Classification accuracy is an improper scoring rule.  It implicitly or explicitly uses thresholds for probabilities, and moving a prediction from 0.0001 below the threshold to 0.0001 above the thresholds results in a full accuracy change of 1/N.  Classification accuracy is also an improper scoring rule.  It can be optimized by choosing the wrong predictive features and giving them the wrong weights.  This is best shown by a simple example that appears in Biostatistics for Biomedical Research Chapter 18 in which 400 simulated subjects have an overall fraction of Y=1 of 0.57. Consider the use of  binary logistic regression to predict the probability that Y=1 given a certain set of covariates, and classify a subject as having Y=1 if the predicted probability exceeds 0.5.  We simulate values of age and sex and simulate binary values of Y according to a logistic model with strong age and sex effects; the true log odds of Y=1 are (age-50)*.04 + .75*(sex=m).   Fit four binary logistic models in order: a model containing only age as a predictor, one containing only sex, one containing both age and sex, and a model containing no predictors (i.e., it only has an intercept parameter).  The results are in the following table:

Both the gold standard likelihood ratio chi-square statistic and the improper pure discrimination c-index (AUROC) indicate that both age and sex are important predictors of Y.  Yet the highest proportion correct (classification accuracy) occurs when sex is ignored.  According to the improper score, the sex variable has negative information.  It is telling that a model that predicted Y=1 for every observation, i.e., one that completely ignored age and sex and only has the intercept in the model, would be 0.573 accurate, only slightly above the accuracy of using sex alone to predict Y.
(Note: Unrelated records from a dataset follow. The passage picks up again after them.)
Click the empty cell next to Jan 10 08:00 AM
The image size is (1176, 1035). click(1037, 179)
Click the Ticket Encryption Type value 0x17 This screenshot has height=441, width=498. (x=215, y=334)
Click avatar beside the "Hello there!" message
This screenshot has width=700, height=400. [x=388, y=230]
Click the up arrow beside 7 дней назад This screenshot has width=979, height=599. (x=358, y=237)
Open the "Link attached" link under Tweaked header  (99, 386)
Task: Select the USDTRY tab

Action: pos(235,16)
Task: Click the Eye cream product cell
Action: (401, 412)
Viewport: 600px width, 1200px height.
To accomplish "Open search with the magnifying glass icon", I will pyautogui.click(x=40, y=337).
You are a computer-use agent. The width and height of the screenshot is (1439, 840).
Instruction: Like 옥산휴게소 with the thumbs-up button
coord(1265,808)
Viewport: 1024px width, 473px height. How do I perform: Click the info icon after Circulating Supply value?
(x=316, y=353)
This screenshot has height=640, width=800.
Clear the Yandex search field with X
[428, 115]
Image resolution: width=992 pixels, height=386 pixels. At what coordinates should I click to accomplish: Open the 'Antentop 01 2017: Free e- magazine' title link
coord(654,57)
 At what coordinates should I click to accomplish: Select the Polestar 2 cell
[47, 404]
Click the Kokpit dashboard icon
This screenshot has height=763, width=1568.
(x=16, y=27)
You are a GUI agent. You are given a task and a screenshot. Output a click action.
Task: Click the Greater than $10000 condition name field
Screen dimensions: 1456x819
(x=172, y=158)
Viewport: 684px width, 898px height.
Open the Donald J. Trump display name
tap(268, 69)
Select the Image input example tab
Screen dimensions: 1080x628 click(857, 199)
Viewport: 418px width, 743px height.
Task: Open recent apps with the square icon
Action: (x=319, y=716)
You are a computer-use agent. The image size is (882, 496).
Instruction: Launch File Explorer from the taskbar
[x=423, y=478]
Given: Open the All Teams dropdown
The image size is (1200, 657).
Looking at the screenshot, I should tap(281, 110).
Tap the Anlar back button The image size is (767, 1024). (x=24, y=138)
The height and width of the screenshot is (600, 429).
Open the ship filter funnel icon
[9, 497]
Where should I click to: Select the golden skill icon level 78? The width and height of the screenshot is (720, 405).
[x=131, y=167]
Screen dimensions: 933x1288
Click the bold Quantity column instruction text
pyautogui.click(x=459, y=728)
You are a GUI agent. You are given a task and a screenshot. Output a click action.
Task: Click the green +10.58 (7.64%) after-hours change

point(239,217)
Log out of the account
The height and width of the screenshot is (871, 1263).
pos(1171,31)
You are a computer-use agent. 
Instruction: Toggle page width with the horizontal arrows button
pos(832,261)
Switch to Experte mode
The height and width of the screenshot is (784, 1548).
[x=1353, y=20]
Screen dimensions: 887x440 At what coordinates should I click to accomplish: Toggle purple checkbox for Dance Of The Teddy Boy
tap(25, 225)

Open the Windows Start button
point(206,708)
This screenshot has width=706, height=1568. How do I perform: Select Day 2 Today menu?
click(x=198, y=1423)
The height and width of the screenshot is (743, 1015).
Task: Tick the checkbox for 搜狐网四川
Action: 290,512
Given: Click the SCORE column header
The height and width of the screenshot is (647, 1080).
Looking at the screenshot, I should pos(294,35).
The use of a discontinuous improper accuracy score such as proportion "classified" "correctly" has led to countless misleading findings in bioinformatics, machine learning, and data science.  In some extreme cases the machine learning expert failed to note that their claimed predictive accuracy was less than that achieved by ignoring the data, e.g., by just predicting Y=1 when the observed prevalence of Y=1 was 0.98 whereas their extensive data analysis yielded an accuracy of 0.97.  As discusssed here, fans of "classifiers" sometimes subsample from observations in the most frequent outcome category (here Y=1) to get an artificial 50/50 balance of Y=0 and Y=1 when developing their classifier.  Fans of such deficient notions of accuracy fail to realize that their classifier will not apply to a population when a much different prevalence of Y=1 than 0.5.

Sensitivity and specificity are one-sided or conditional versions of classification accuracy.  As such they are also discontinuous improper accuracy scores, and optimizing them will result in the wrong model.

Regression Modeling Strategies Chapter 10 goes into more problems with classification accuracy, and discusses many measures of the quality of probability estimates.  The text contains suggested measures to emphasize such as Brier score, pseudo R-squared (a simple function of the logarithmic scoring rule), c-index, and especially smooth nonparametric calibration plots to demonstrate absolute accuracy of estimated probabilities.